▸ Work request
Each line from the one with "You are a computer-use agent. The" through the final line of the entries below must be printed exactly, and the pictures must not be.

▸ Supplied material
==*==
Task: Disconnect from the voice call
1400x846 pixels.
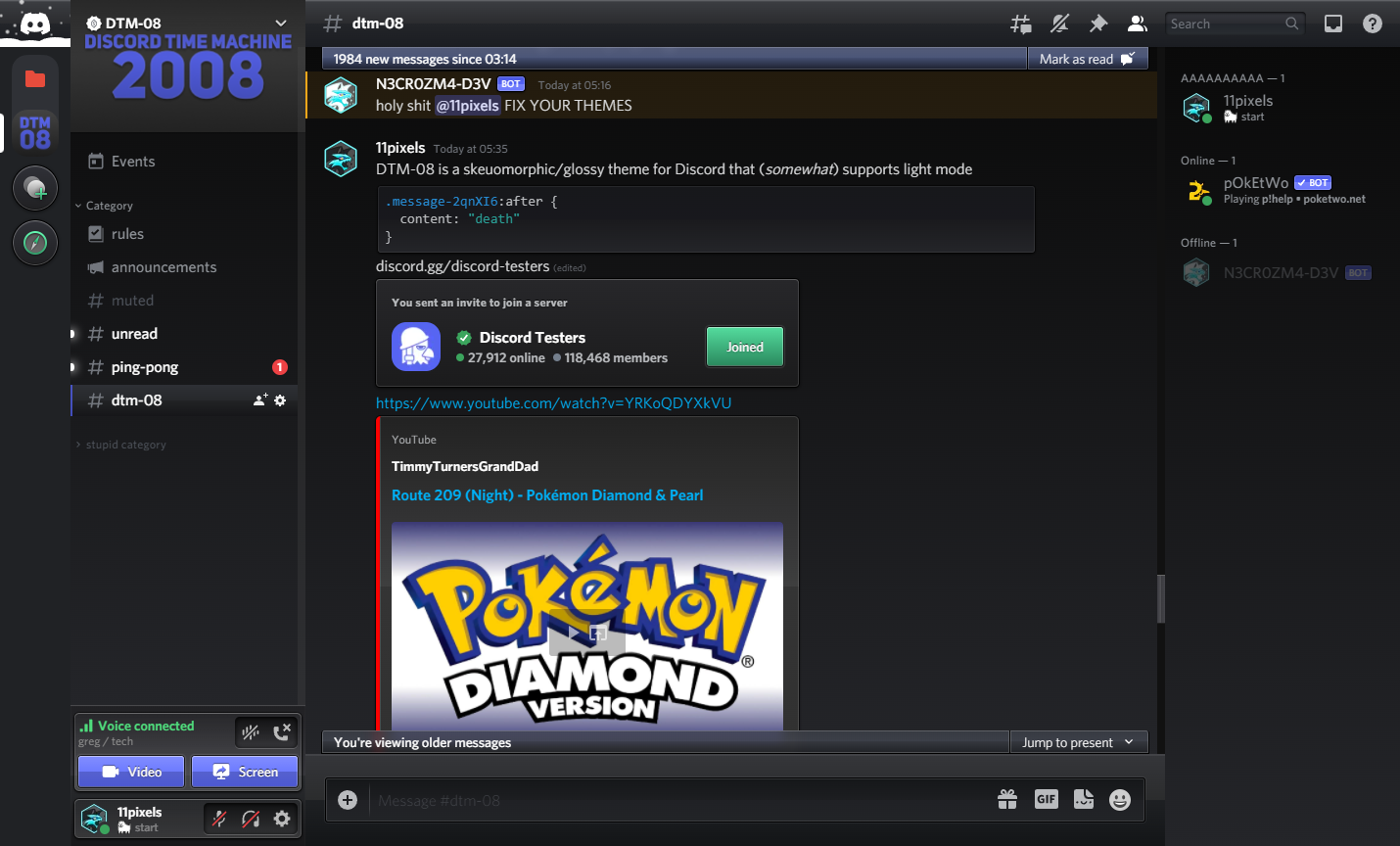Action: 282,731
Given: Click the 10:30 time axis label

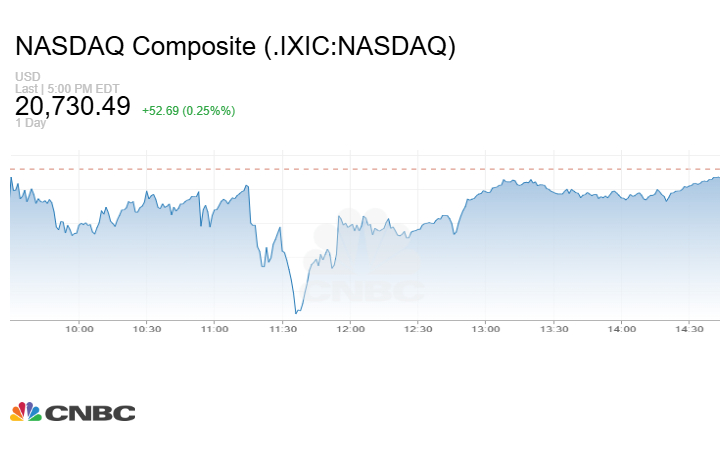Looking at the screenshot, I should [x=146, y=328].
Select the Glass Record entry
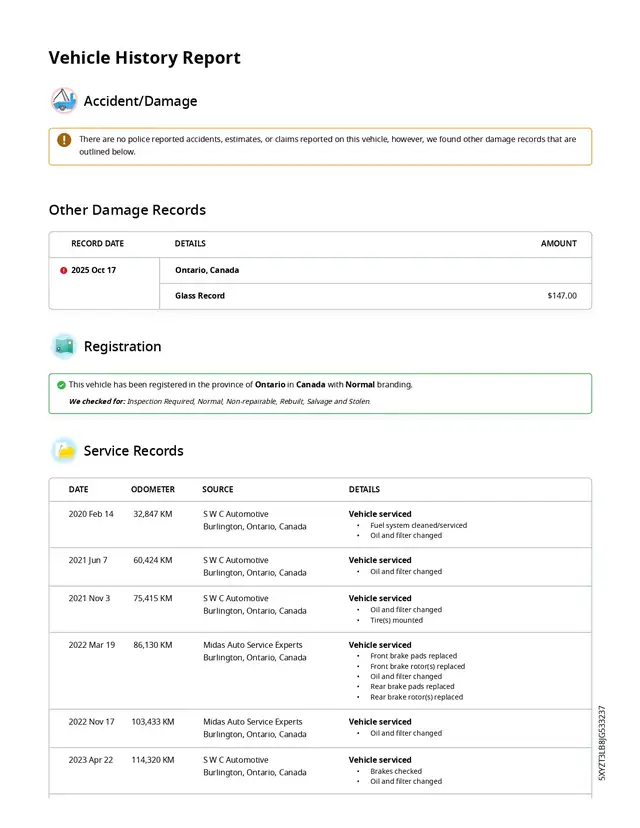The height and width of the screenshot is (828, 640). [200, 296]
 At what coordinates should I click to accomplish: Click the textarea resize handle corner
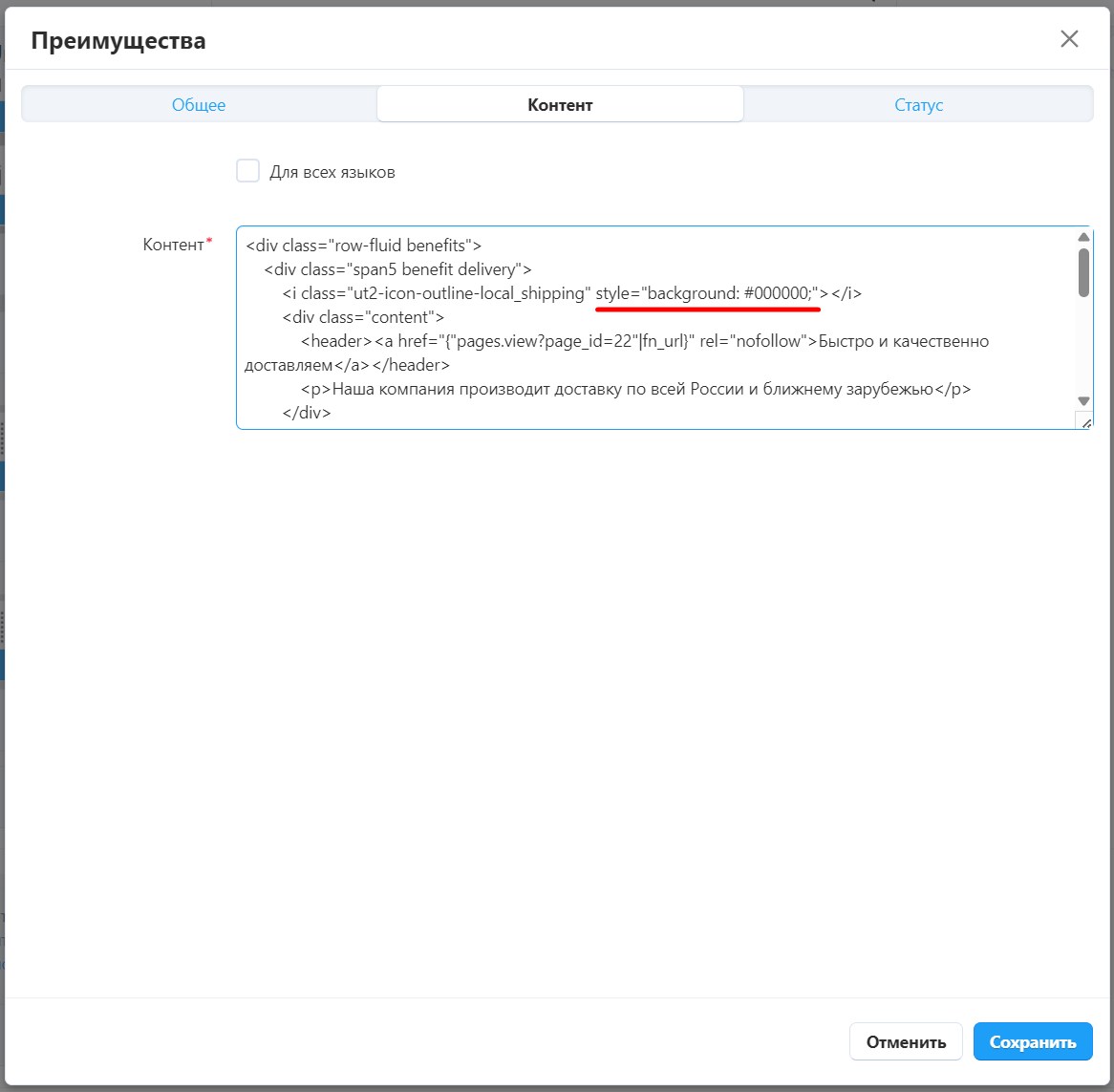pyautogui.click(x=1085, y=421)
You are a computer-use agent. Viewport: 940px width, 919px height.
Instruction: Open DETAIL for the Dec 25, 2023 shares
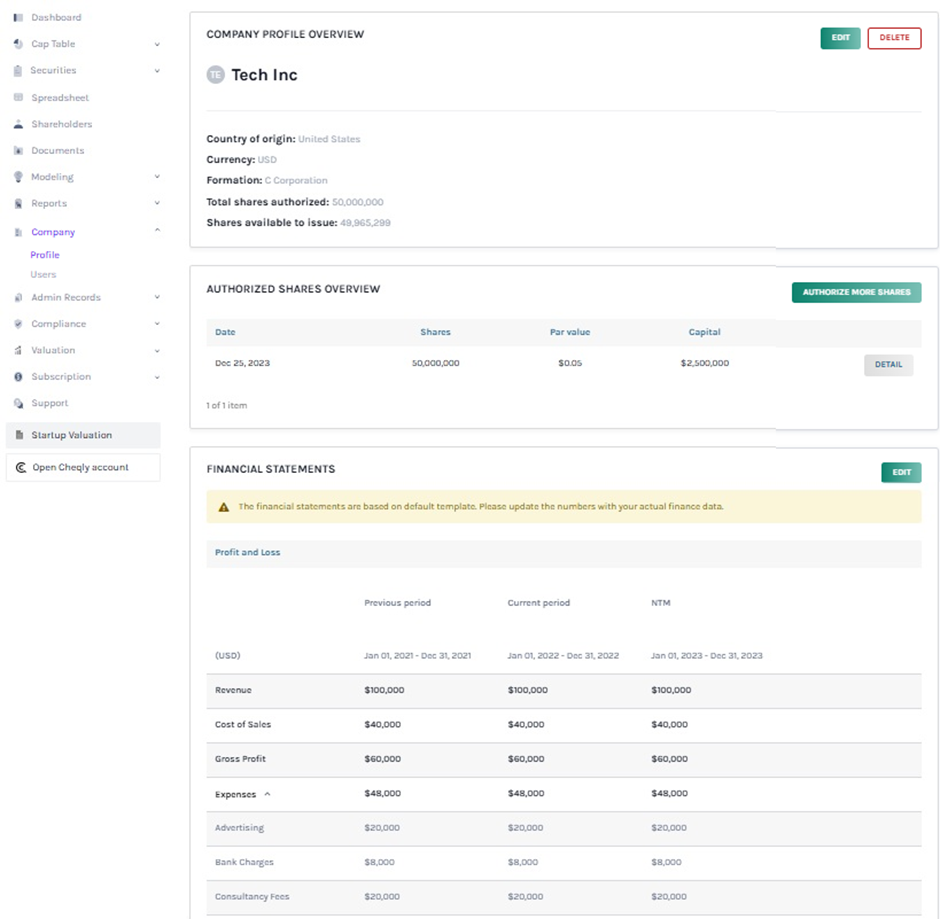888,365
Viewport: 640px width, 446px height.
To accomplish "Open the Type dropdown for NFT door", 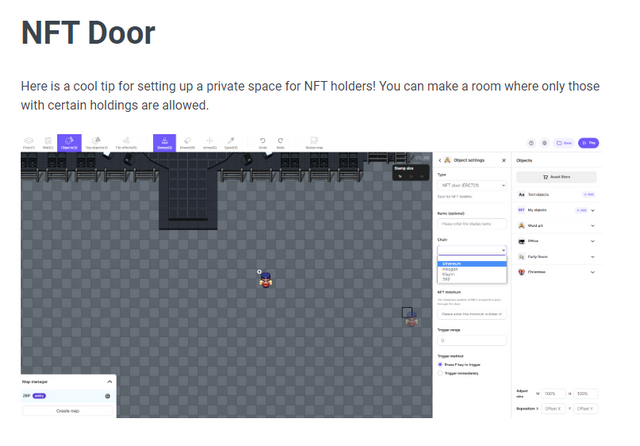I will (472, 185).
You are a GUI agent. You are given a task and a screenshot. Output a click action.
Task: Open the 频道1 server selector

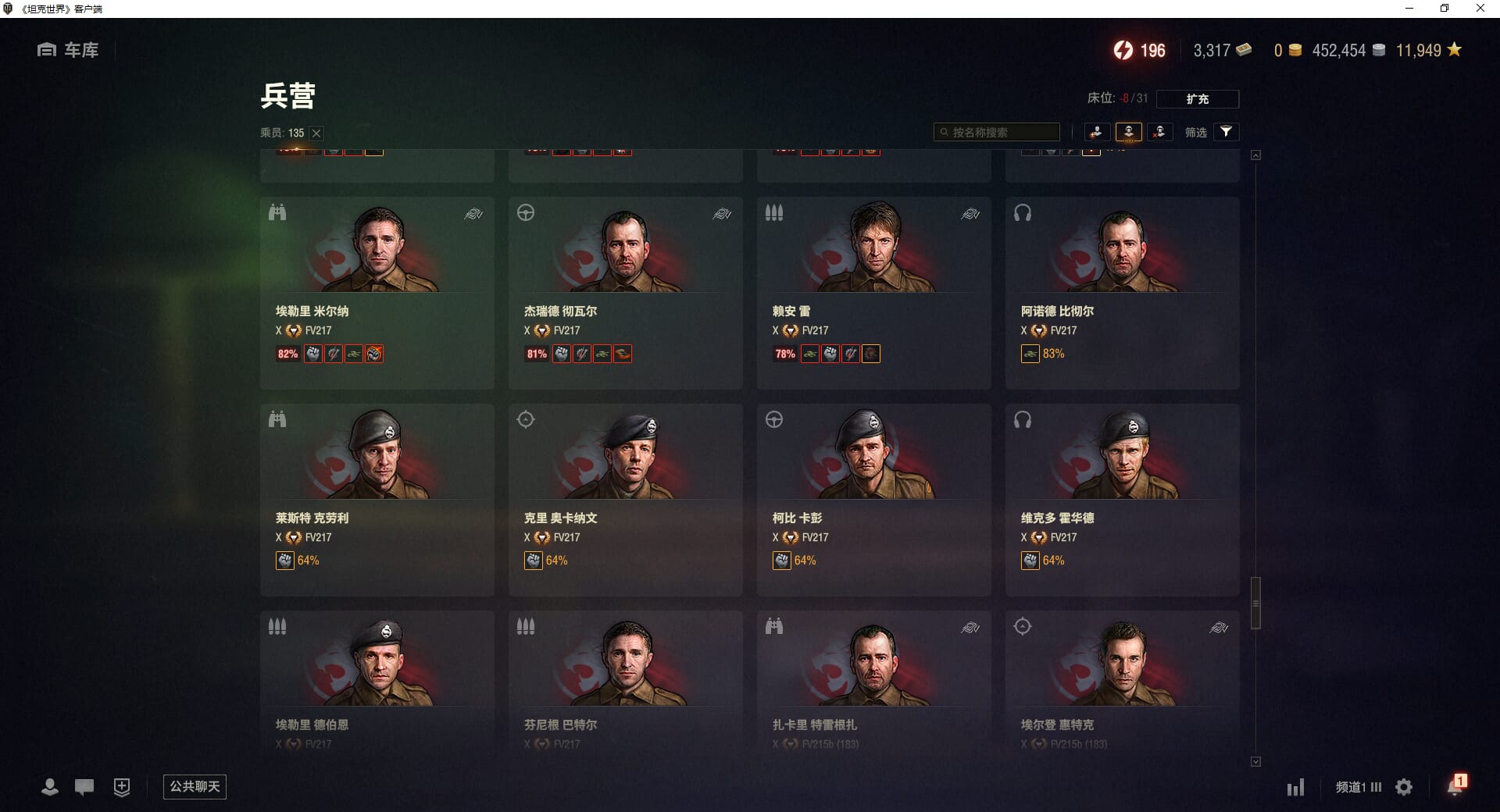pyautogui.click(x=1359, y=787)
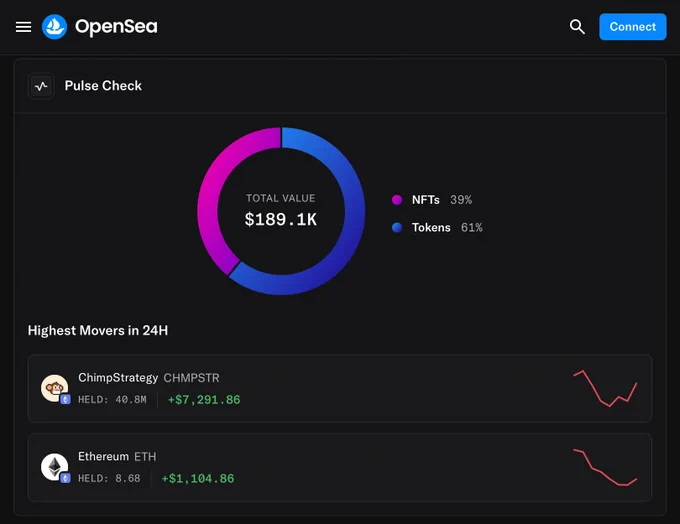This screenshot has width=680, height=524.
Task: Open the ChimpStrategy CHMPSTR row
Action: pyautogui.click(x=300, y=388)
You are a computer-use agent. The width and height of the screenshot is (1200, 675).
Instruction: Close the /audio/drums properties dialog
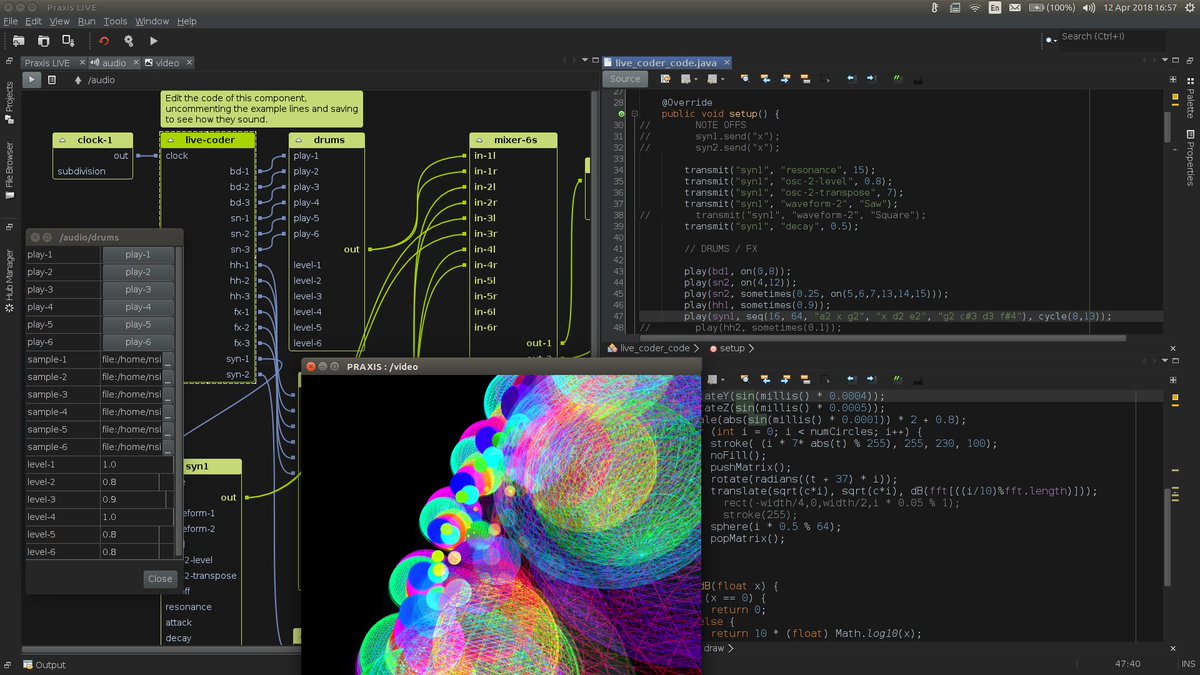160,579
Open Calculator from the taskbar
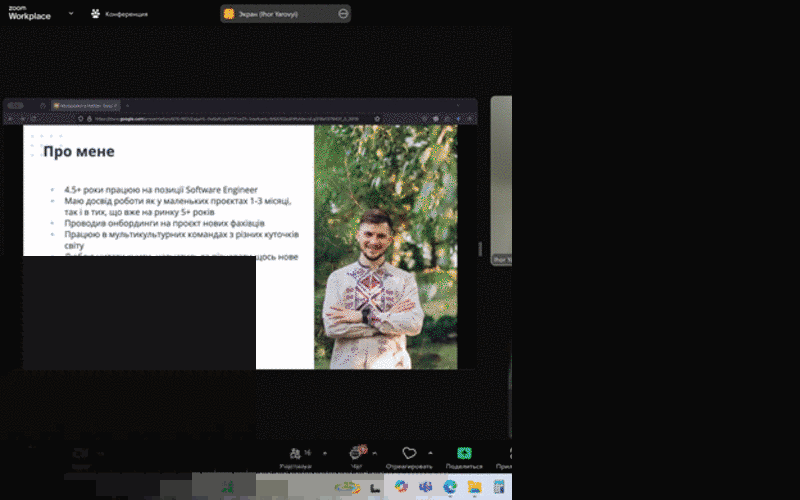The image size is (800, 500). [499, 486]
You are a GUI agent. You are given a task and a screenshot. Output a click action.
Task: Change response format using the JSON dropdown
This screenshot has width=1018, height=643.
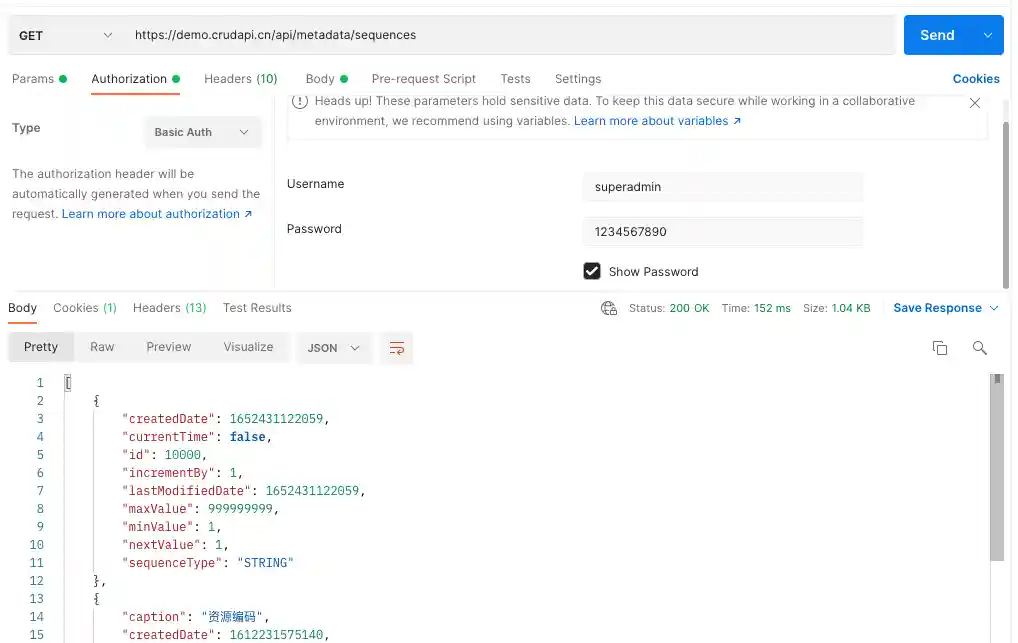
==*==
▸ Answer space
You are a computer-use agent. The width and height of the screenshot is (1200, 675).
Instruction: Close the /audio/drums properties dialog
160,579
Open Calculator from the taskbar
The image size is (800, 500). [499, 486]
You are a GUI agent. You are given a task and a screenshot. Output a click action.
Task: Change response format using the JSON dropdown
This screenshot has width=1018, height=643.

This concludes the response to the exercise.